II) The above property even holds for a Lagrangian $L(q,\dot{q},\ddot{q},\ldots, \frac{d^Nq}{dt^N};t)$ that depends on higher-order time-derivatives, although a higher-order version of Euler-Lagrange equations with higher-order derivatives is needed in such case.
III) However, for a velocity-dependent reparametrization $q^{\prime }=f(q,\dot q,t)$, which OP mentions in his second line (v2), the substitution before or after in general leads to EL eqs. of different orders. We expect that the higher-order EL eqs. to always factorize via the corresponding lower-order EL eqs., so that solutions to the lower-order EL eqs. are also solutions to the higher-order EL eqs. but not vice-versa.
Similarly for acceleration-dependent reparametrizations, etc.

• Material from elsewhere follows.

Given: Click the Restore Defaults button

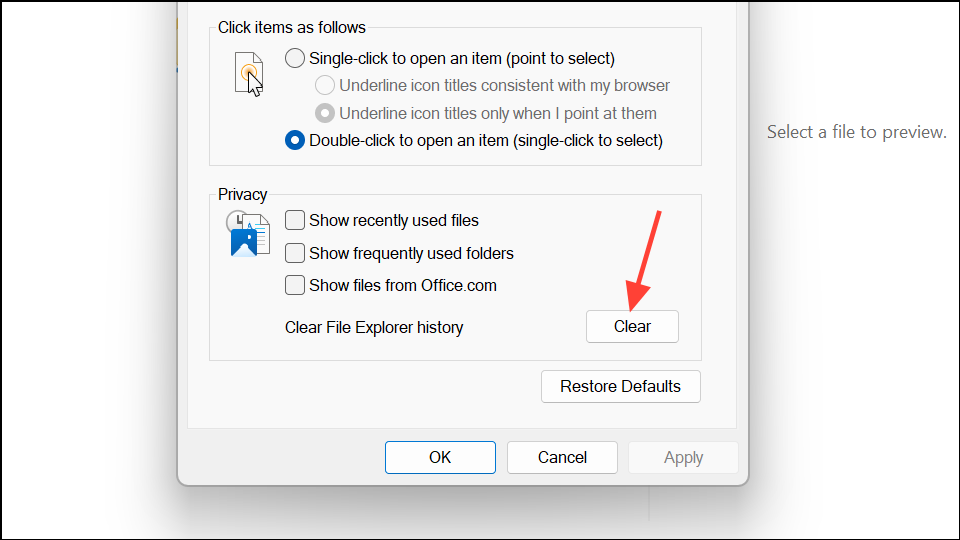Looking at the screenshot, I should (620, 386).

IV) Example: Consider the velocity-dependent reparametrization
$$\tag{2} q^{\prime}~=~q+A \dot{q}, \qquad A>0,$$
of the Lagrangian$^2$
$$\tag{3} L^{\prime}~=~ \frac{1}{2} q^{\prime 2}~=~\frac{1}{2}(q+A \dot{q})^2~\sim~ \frac{1}{2}q^2 +\frac{A^2}{2} \dot{q}^2. $$
(We call $q^{\prime}$ and $q$ the old and new variables, respectively.) Before, the EL equation is of first order in the new variables$^3$
$$\tag{4} 0\approx q^{\prime}~=~q+A \dot{q},$$
with only exponentially decaying solutions. After the reparametrization, the EL equation is of second order
$$\tag{5} 0\approx q- A^2 \ddot{q}~=~(1-A\frac{d}{dt})(q+A \dot{q}),$$
so that it has more solutions. Note however that eq. (5) factorize via (=can be obtained from) eq. (4) by applying a differential operator $1-A\frac{d}{dt}$.
--
$^1$ There are various standard regularity conditions on a reparametrization (1) such as e.g. invertibility and sufficiently differentiability. The higher jets (velocity, acceleration, jerk, etc) are implicitly assumed to transform in the natural way.
$^2$ The $\sim$ sign means here equal modulo total derivative terms.
$^3$ The $\approx$ sign means here equal modulo the EL equations.